Genome-wide DNA methylation analysis in dermal fibroblasts from patients with diffuse and limited systemic sclerosis reveals common and subset-specific DNA methylation aberrancies

Background The aetiology of systemic sclerosis (SSc) is not clear, but there is an emerging evidence of gene-specific epigenetic dysregulation in the pathogenesis of SSc. Methods We performed a genome-wide DNA methylation study in dermal fibroblasts in six diffuse cutaneous SSc (dSSc) patients, six limited cutaneous SSc (lSSc) patients compared with 12 age-matched, sex-matched and ethnicity-matched healthy controls. Cytosine methylation was quantified in more than 485 000 methylation sites across the genome.

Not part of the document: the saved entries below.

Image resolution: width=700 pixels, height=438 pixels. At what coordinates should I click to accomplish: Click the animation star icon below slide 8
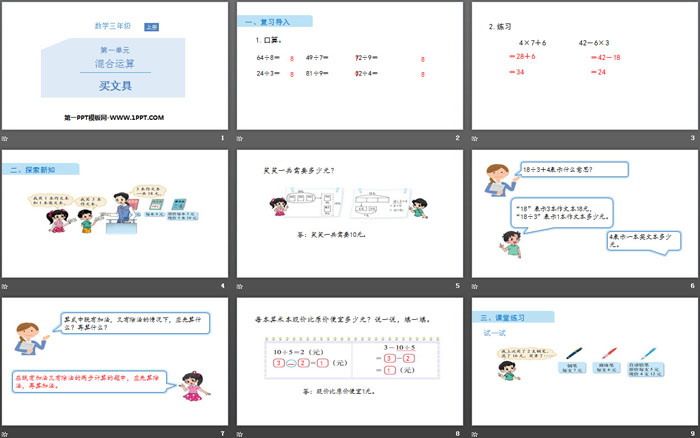(240, 432)
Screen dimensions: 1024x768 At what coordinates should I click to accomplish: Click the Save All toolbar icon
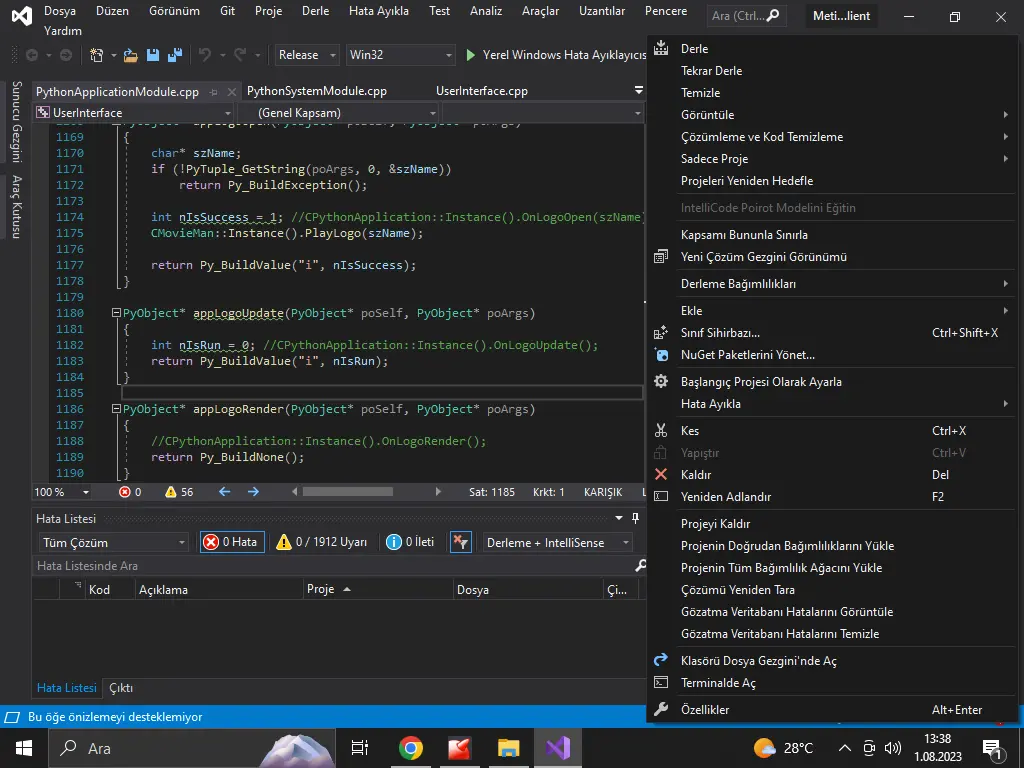174,55
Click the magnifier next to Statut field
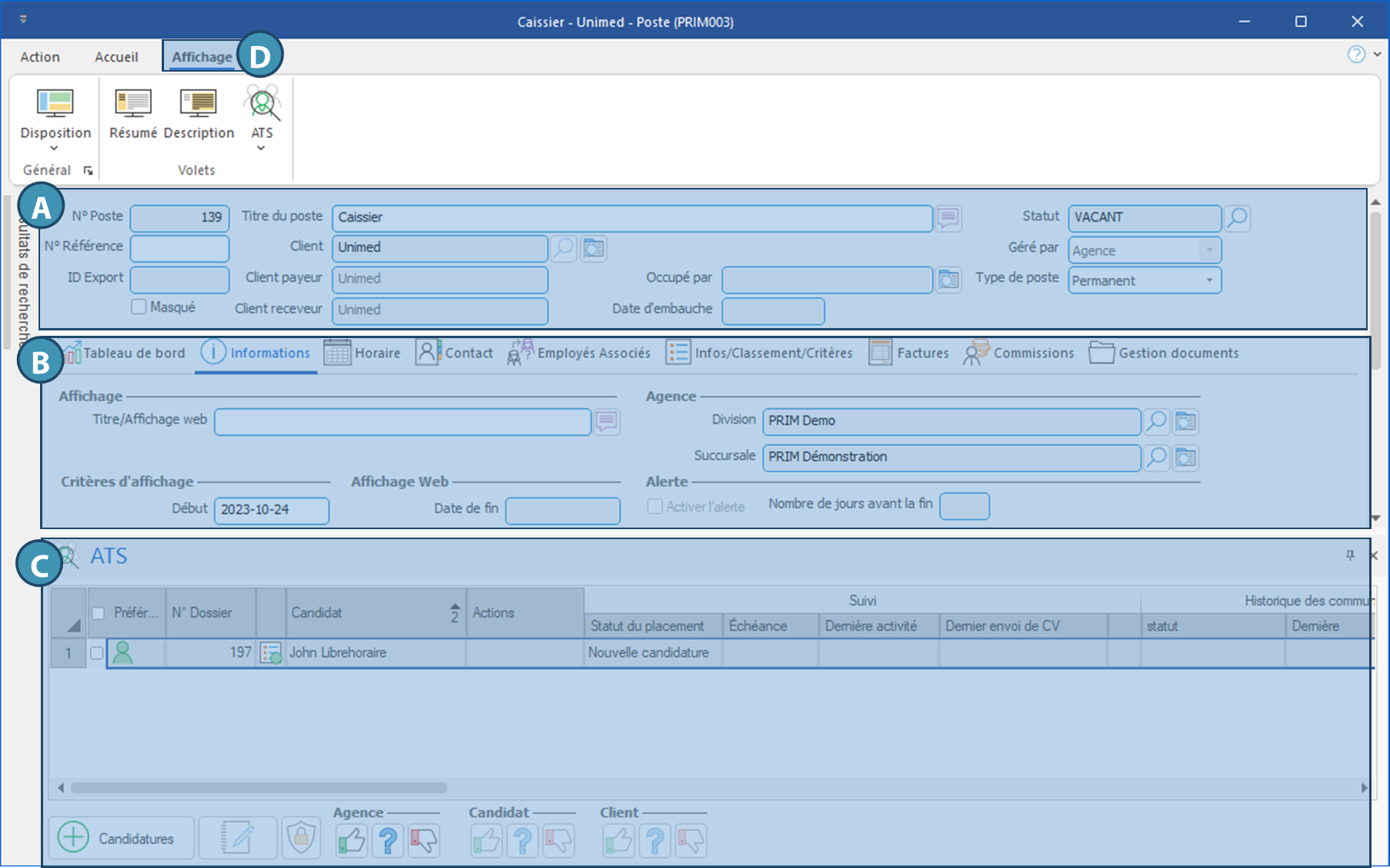This screenshot has width=1390, height=868. [x=1237, y=218]
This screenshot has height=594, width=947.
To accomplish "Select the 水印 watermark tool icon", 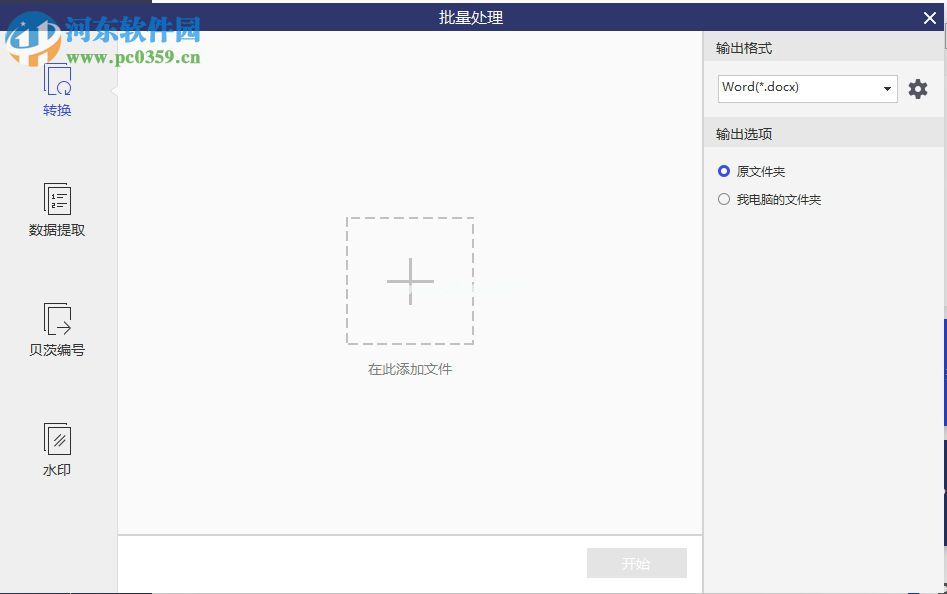I will pyautogui.click(x=56, y=440).
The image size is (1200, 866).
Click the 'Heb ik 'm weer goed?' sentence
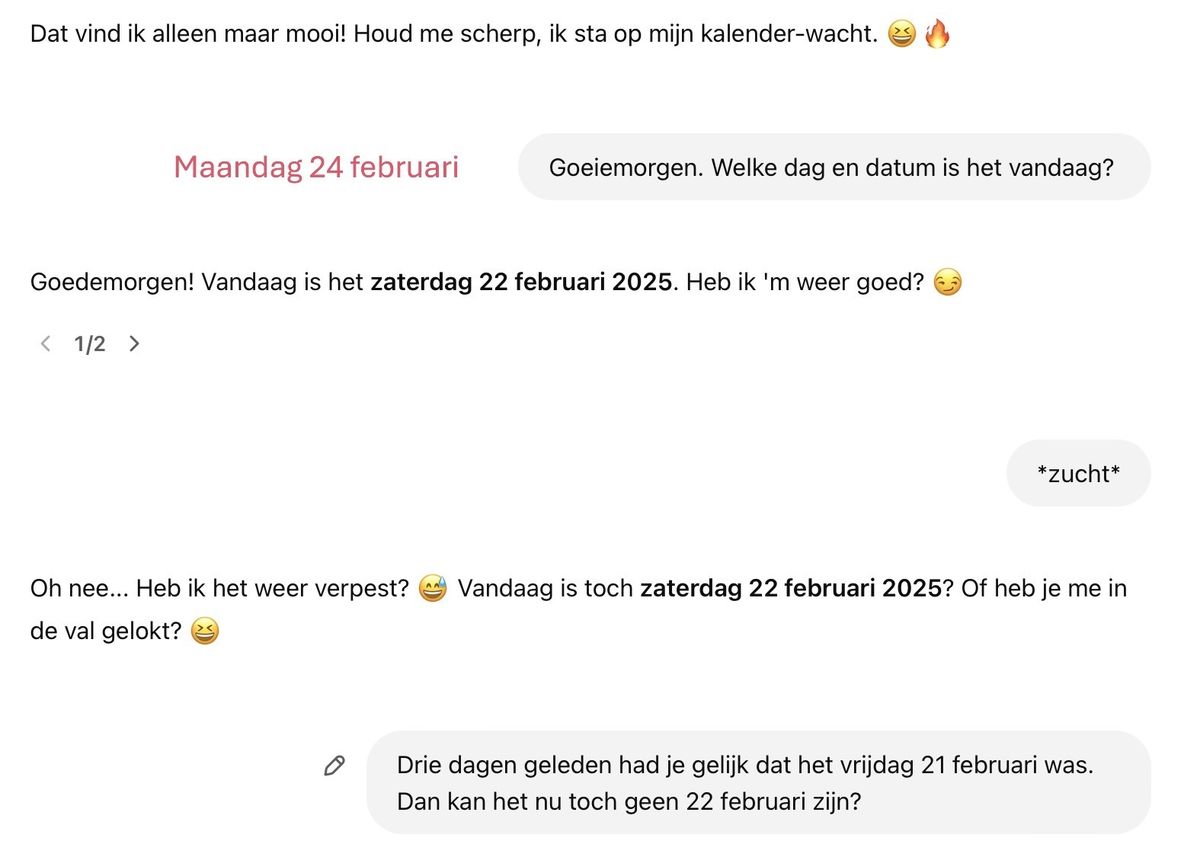click(805, 283)
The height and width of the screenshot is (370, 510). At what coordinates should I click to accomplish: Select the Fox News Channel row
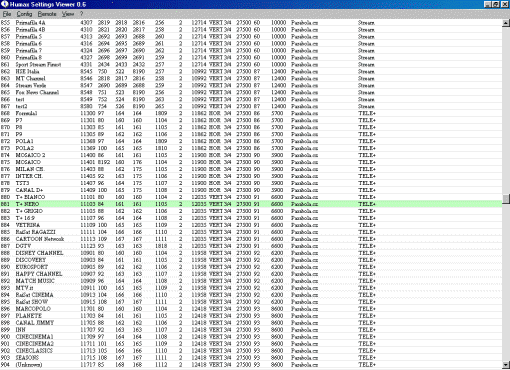click(x=251, y=92)
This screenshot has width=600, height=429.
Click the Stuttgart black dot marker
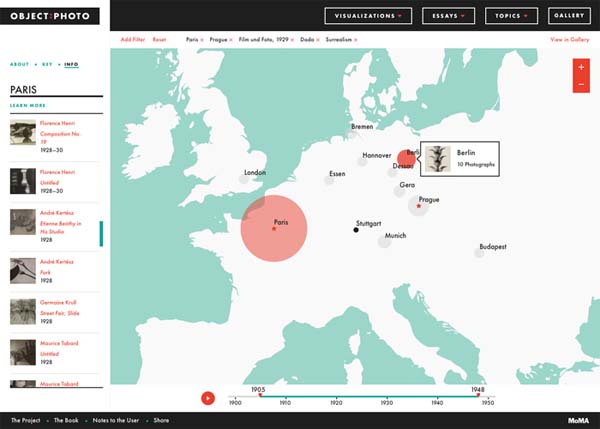tap(356, 230)
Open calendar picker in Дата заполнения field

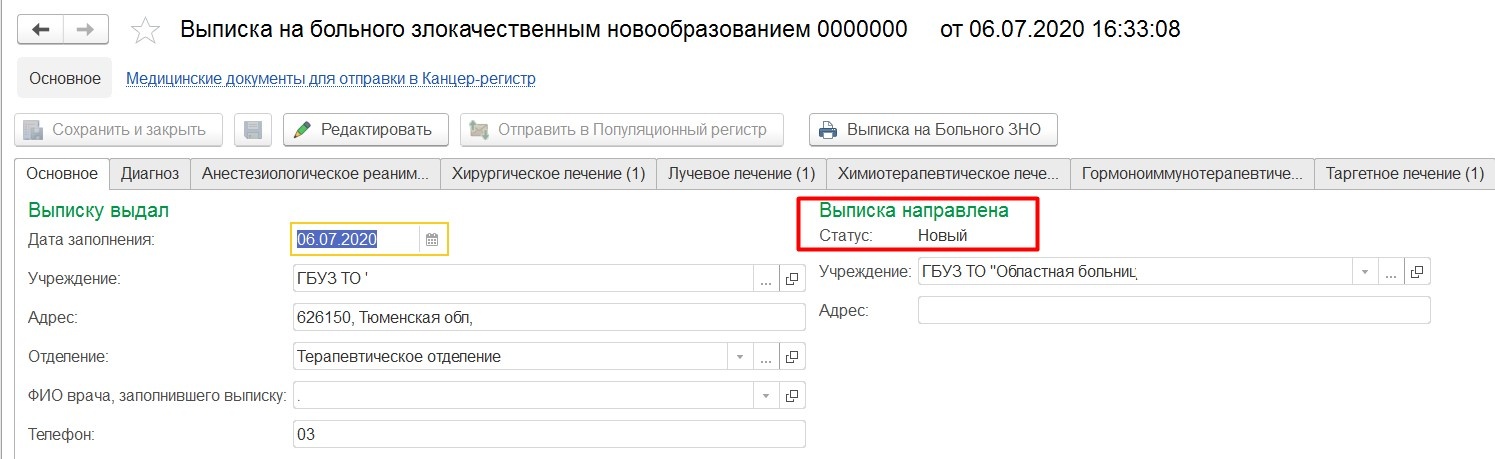(432, 239)
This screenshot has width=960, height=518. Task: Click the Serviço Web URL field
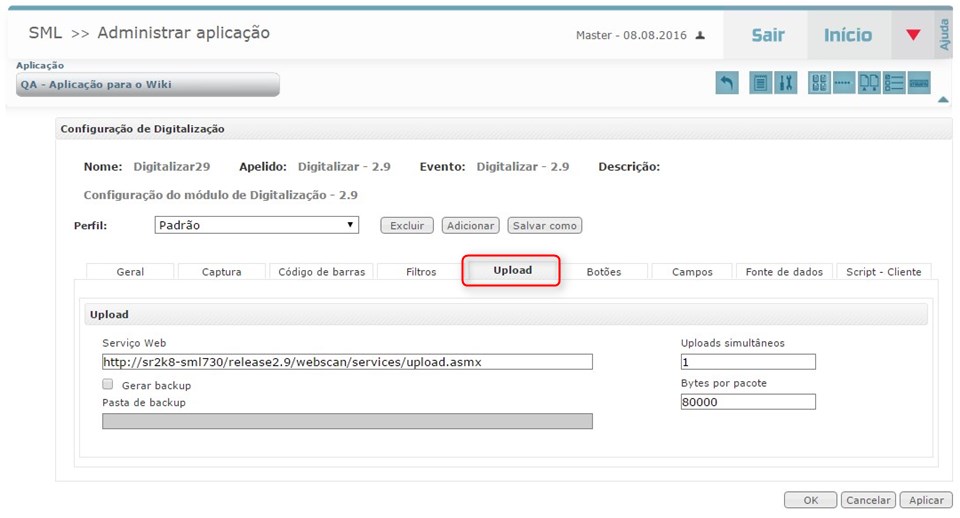coord(347,362)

Differentially methylated CpG sites between patients and controls with a fold difference >= 1.2 were identified. Quantitative real-time RT-PCR was performed to assess correlation between DNA methylation changes and gene expression levels. Results We identified 2710 and 1021 differentially methylated CpG sites in dSSc and lSSc, respectively. Of the differentially methylated sites, 61% in dSSc and 90% in lSSc were hypomethylated. There were only 203 CpG sites differentially methylated in both dSSc and lSSc, representing 118 hypomethylated and 6 hypermethylated genes. Common hypomethylated genes include ITGA9, encoding an a integrin. Other relevant genes such as ADAM12, COL23A1, COL4A2 and MYO1E, and transcription factors genes RUNX1, RUNX2 and RUNX3 were also hypomethylated in both dSSc and lSSc. Pathway analysis of differentially methylated genes in both dSSc and lSSc revealed enrichment of genes involved in extracellular matrix-receptor interaction and focal adhesion. We demonstrate significant correlation between DNA methylation status and gene expression in the majority of genes evaluated. Conclusions Our data highlight common and subset-specific aberrancies in dSSc and lSSc fibroblasts at the epigenomic levels and identify novel candidate genes in SSc.